Yes, if... I were on the way  which I am not  boo hoo to me


----------



## Surreal (Sep 28, 2007)

Aww, I'm sorry.


----------



## Redin Outmir (Oct 7, 2007)

Yes, If...I were on the way. I live in Georgia, but maybe we could have one going from FL to PA? I'd be able to go, and possibly provide some transportation. Either way there is always Furry Weekend Atlanta.


----------



## Surreal (Oct 7, 2007)

I don't know about that, someone else would have to organize the east coast if they want a road con.  As it stands, we're not getting really enough positive feedback to bother so it looks like it's gonna be a bust.  Maybe next time. *Smiles sadly*


----------



## Deretto_Eevee (Oct 23, 2007)

being in the corner [Florida] shows that there wouldn't be much hope for me. xP


----------



## MacroKaiju (Oct 26, 2007)

▸ **EXERCISE TASKS**
1. Translate this sentence from the forum thread about the road con into Spanish: "I'd be able to go, and possibly provide some transportation."
2. Continue the forum thread about the road con from where it stops.

▸ **DATASET ROWS**
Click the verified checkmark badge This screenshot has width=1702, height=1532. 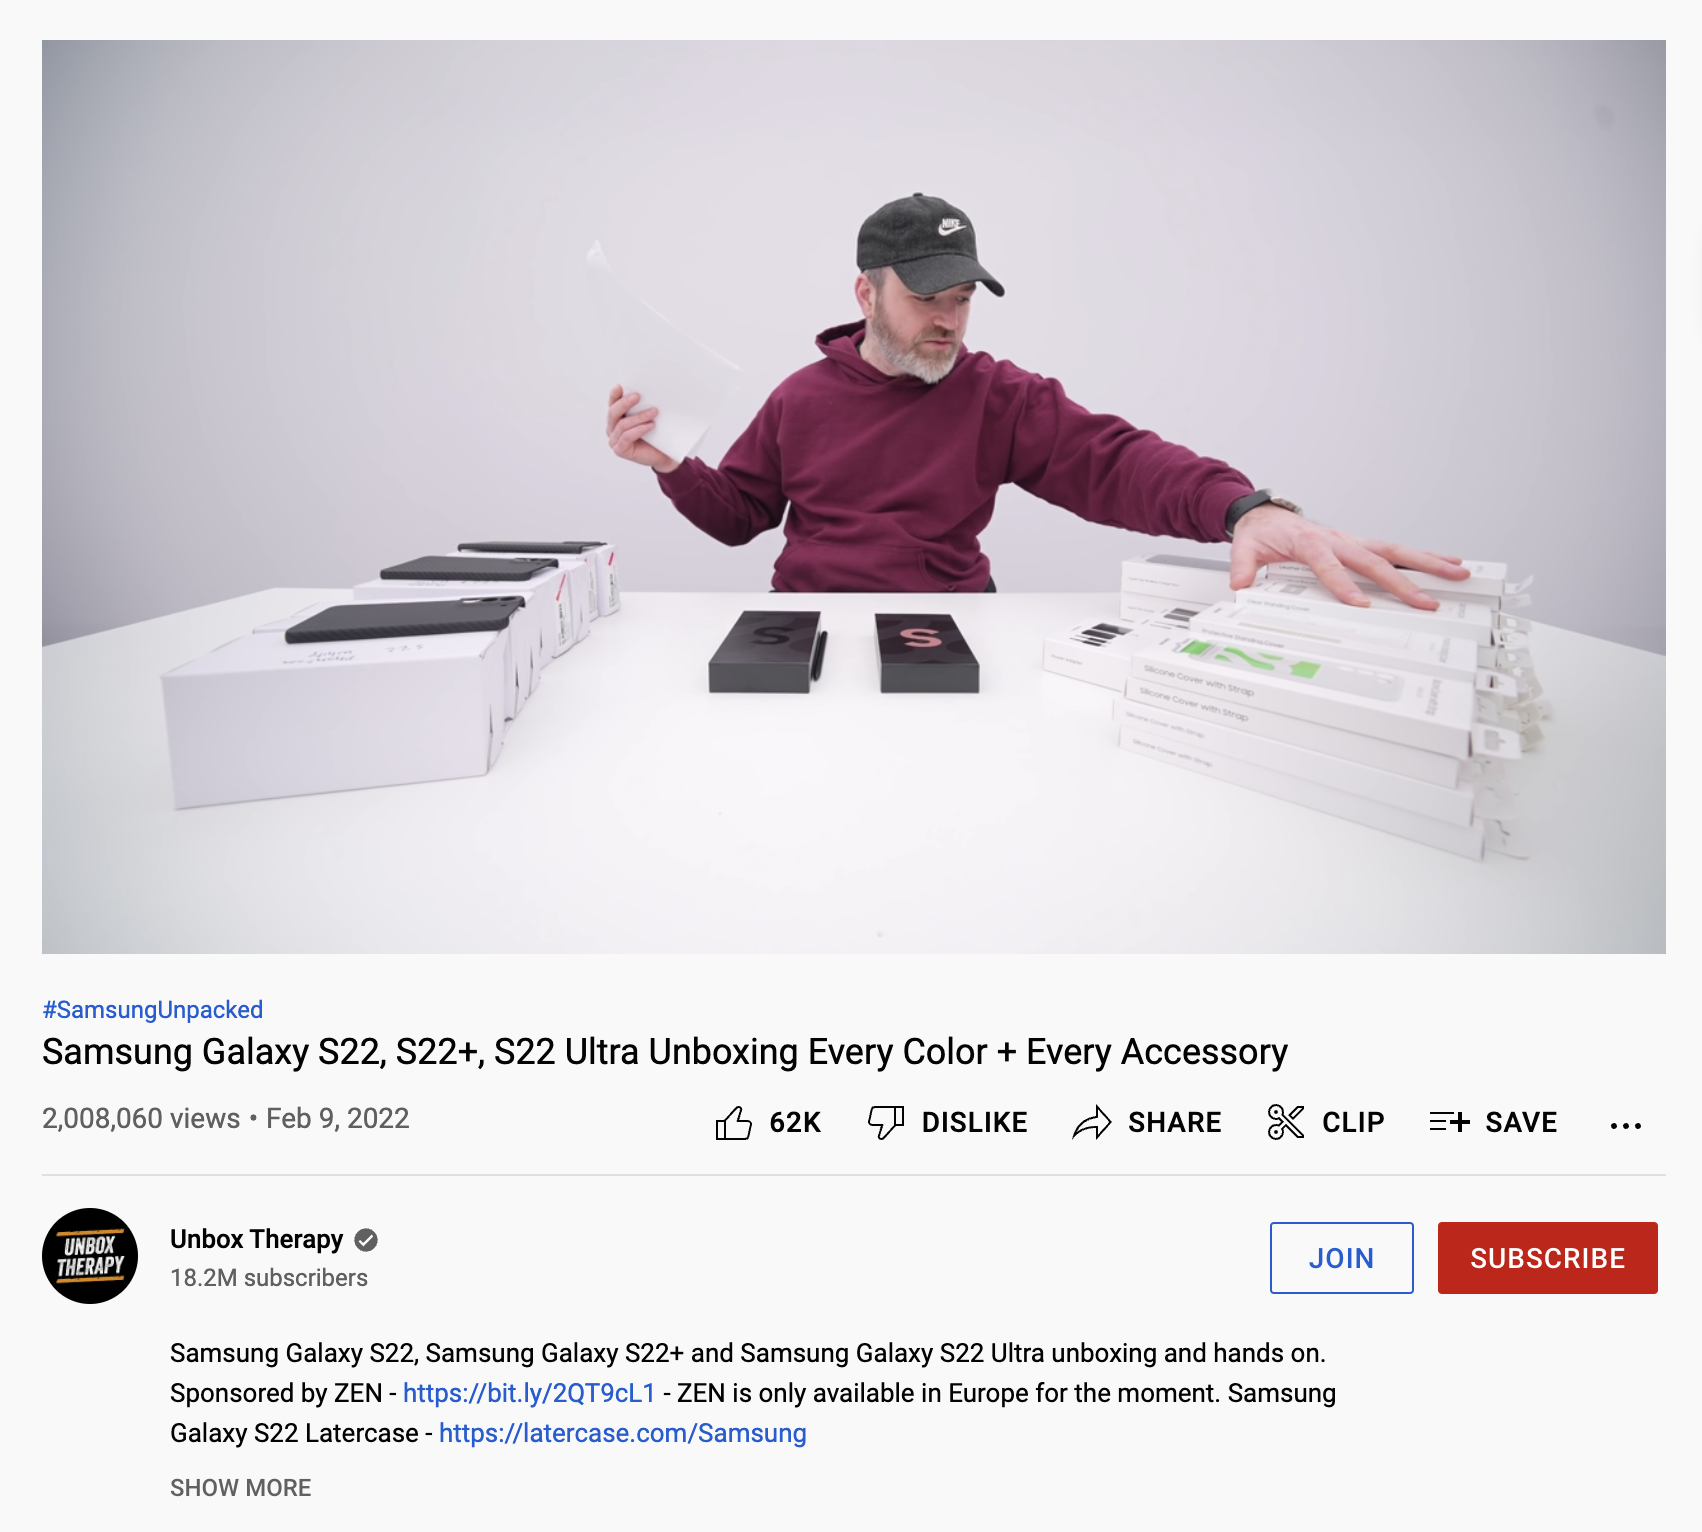[366, 1240]
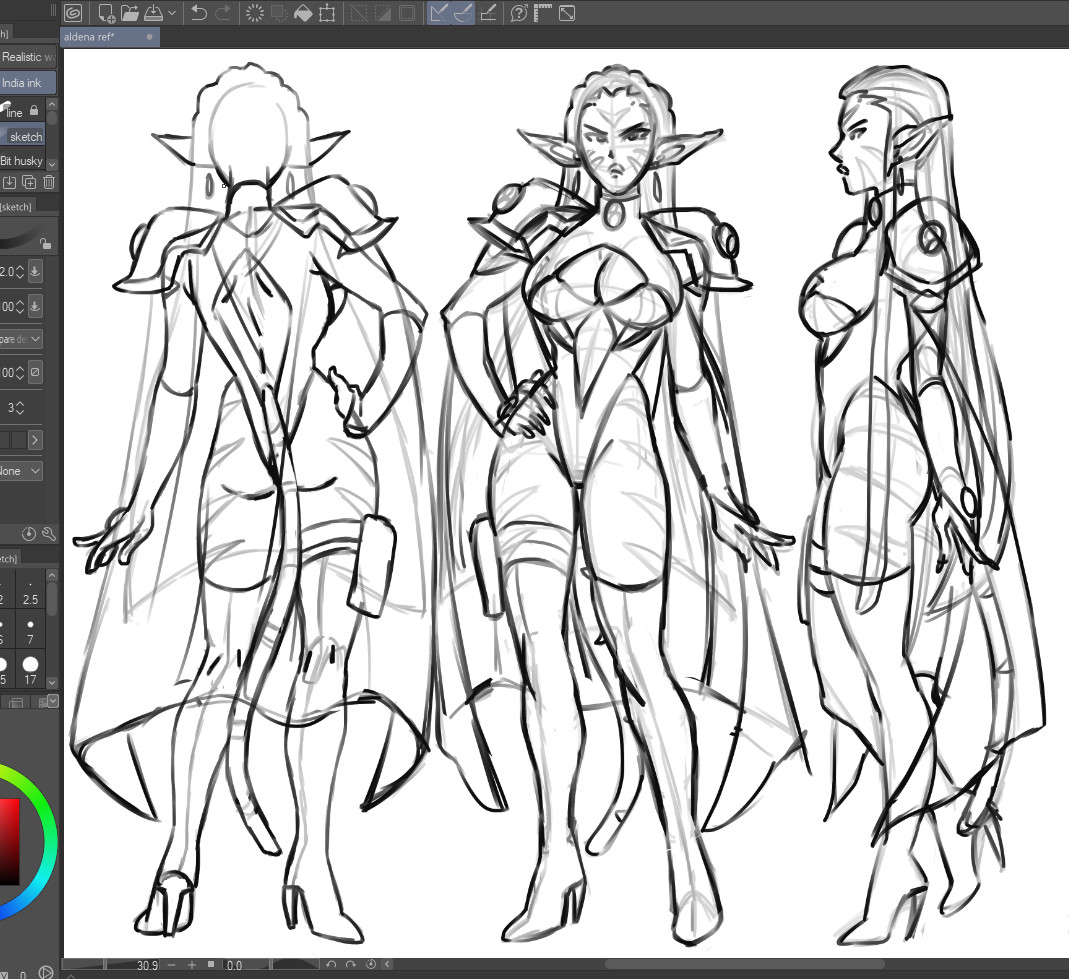This screenshot has width=1069, height=979.
Task: Click the Undo arrow in toolbar
Action: pos(198,13)
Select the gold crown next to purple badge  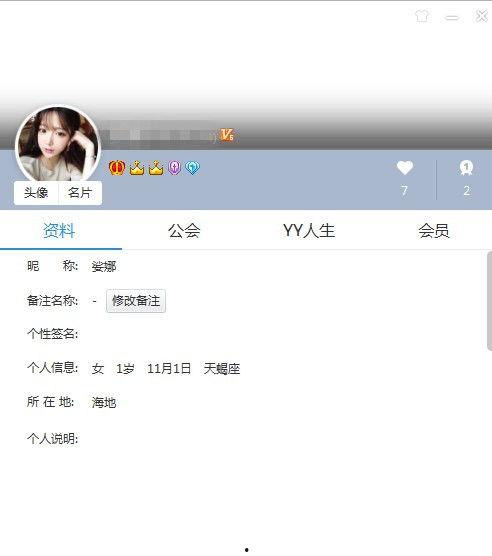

▸ **SET OF ANSWERS**
1. Yo podría ir y posiblemente ofrecer algo de transporte.

2.
I still like the idea but yea seeing that it'll miss alot of people is disheartening. I would suggest a RC north and south but... where exactly is a good starting point for them? Then add to it the itenerary; some will leave before/after RC passes through. But then again. There are other furry forums other than this, there are obviously more than 20 furs that attend AC so it's still valid. The more you spread this idea the more I'm sure you'll find that'll do it. Yes it'll miss quite a  few but just getting it together if not joining other caravans that'll form closer to the date will still be interesting. I'm still gonna try and get the westbound half at least halfway put together, even if haphazzard.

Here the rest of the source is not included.